What made this season especially hard for me was that they dug up my entire street in early January and it's been the Okefenokee swamp ever since. Mud lakes, rock mountains, uncovered manholes, power poles and lines lying on the ground - and no street lights. A real adventure coming home from work in the pitch dark. One night the manager of a nearby cultural centre guided me home by the arm. But today they planted trees all along both sides of the street and I think we're beyond the worst. I've had my oil changed in preparation for my spring and summer travel schedule. The first trip will be into northern Greece for the Easter weekend. I hope to post some photos then.

February 19, 2005 | Permalink | Comments (0)

Interlude in Italy

This weekend three of us took advantage of Euro 100 round-trip fares on a fly-by-night airline to go to Puglia (pronounced POOL-ya), in southern Italy. What a great escape! (Photos are in the Puglia album)

On Friday night we stayed in Bari, a town I’d only been through. Our hotel wasn’t the greatest but at the corner was a classic Italian bar where, within 10 minutes of arrival in the city, Casey and I were downing prosecco, the light bubbly champagne-like drink known well by everyone who visited me in Rome. With our friends Barbara and Roberto we had a nice walk to the ‘centro storico’, the old town, and a great seafood dinner.

On Saturday morning Casey and I returned there for an early morning walk. It’s one of my favorite things to do in Italy, just stroll the streets in the morning while the town is coming to life and people are going about their business in that unself-conscious but theatrical way in which Italians seem to do everything.

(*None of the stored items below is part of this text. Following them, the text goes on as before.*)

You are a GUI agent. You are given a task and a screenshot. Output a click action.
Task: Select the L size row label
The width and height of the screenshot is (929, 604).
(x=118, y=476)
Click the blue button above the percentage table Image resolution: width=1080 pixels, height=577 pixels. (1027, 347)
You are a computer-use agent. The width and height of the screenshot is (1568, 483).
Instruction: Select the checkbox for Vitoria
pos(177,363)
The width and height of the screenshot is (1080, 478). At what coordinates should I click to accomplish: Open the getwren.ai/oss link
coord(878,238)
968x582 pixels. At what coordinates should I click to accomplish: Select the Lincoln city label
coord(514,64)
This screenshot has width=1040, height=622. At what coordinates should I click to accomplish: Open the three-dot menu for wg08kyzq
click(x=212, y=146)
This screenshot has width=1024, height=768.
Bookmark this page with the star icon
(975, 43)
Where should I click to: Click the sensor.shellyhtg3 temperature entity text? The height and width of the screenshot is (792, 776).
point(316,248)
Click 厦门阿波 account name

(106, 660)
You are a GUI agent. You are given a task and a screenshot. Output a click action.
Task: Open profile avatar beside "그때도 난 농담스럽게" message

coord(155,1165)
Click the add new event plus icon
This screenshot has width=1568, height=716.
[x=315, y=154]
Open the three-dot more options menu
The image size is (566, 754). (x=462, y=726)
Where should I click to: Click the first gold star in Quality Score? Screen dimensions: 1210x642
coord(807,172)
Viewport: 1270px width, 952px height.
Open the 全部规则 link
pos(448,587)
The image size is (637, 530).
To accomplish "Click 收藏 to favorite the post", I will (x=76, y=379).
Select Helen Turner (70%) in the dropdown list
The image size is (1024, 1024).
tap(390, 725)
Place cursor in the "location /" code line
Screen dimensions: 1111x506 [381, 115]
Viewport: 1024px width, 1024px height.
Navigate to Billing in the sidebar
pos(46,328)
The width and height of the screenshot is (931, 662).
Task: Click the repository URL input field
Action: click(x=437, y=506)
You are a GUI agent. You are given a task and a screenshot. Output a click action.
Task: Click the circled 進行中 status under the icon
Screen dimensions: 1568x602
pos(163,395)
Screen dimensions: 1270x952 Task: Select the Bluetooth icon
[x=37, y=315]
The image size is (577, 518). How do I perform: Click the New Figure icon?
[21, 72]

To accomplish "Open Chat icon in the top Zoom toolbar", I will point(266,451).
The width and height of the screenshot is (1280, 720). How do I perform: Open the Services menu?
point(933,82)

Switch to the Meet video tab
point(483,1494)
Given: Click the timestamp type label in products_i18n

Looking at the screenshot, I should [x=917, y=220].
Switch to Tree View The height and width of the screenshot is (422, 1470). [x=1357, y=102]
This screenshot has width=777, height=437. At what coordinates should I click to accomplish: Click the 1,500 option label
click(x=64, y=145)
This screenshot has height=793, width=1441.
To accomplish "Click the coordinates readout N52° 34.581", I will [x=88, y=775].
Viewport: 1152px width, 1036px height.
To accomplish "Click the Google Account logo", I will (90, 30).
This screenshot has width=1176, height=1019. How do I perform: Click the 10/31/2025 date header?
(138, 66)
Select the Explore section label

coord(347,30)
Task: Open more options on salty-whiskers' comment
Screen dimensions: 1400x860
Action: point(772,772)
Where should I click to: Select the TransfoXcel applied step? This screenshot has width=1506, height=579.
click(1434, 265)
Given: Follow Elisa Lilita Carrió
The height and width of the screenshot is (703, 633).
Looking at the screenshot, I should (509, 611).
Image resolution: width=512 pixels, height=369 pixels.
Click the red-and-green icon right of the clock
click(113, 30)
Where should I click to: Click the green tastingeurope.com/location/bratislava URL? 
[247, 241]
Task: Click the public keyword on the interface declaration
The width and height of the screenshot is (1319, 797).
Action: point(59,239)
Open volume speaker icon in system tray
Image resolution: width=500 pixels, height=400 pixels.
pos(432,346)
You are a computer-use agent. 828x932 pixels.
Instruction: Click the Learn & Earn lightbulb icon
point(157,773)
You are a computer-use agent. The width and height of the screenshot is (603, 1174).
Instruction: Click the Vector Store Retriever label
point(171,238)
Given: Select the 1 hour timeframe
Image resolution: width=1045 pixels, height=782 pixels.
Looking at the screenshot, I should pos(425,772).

Sadly I missed a wonderful photo. The old parts of Italian cities have many four and five storey buildings with no elevators. The old ladies who've lived in them for a thousand years have their neighbours or grandchildren do their food shopping for them since they can't carry things up the stairs. The old ladies lower a basket out a window on a long cord and the groceries get loaded into them. So we happened around a corner just as an old lady had lowered her basket for some cartons of milk and a young boy was excitedly helping load them. But I couldn’t move fast enough to get the shot.

At that point we felt that we’d seen most of Bari’s charms, so we took off north along the Adriatic coast. Barbara and Roberto introduced us to Trani, a town with two excellent features: a working fishing fleet, and native stone of a warm white that had been used to construct everything in town. The whole town gleams. It has a beautiful Romanesque cathedral where a wedding was going on, and when we went in to see the interior after the wedding, the florist gave us orchids from the arrangements he was dismantling.

We went to lunch then, just in front of the harbor, and adjacent to an apartment where someone had hung out their blue socks to dry on a wire attached to the building. A little while later the bride and groom appeared, partaking in a modern Italian tradition: after the wedding the bridal couple and an entourage of photographers and videographers makes a tour of the local scenic spots taking photographs. (After three years in Rome I’m convinced that the photos are the main point of the wedding.) This couple stopped to pose for the ‘wandering down the medieval street’ shot. I don't think they saw the socks while they posed in a practiced way for the cameras, but you can see the result in the Puglia photo album.

Since we’d bagged our Bari hotel after one night, we had nowhere to stay, so after lunch we headed off to sightsee and find rooms. It was a lovely afternoon of wandering through backroads and villages, sometimes in driving rain and sometimes not. After having lived at ground zero of touristic Rome, I really enjoyed visiting towns that don’t have any destination sights (by Italian standards, anyway). In these place the pleasure is just in partaking, or at least observing at close hand, the comfortable pattern of daily life in a country with a rich culture. I hope the photos give a sense of it.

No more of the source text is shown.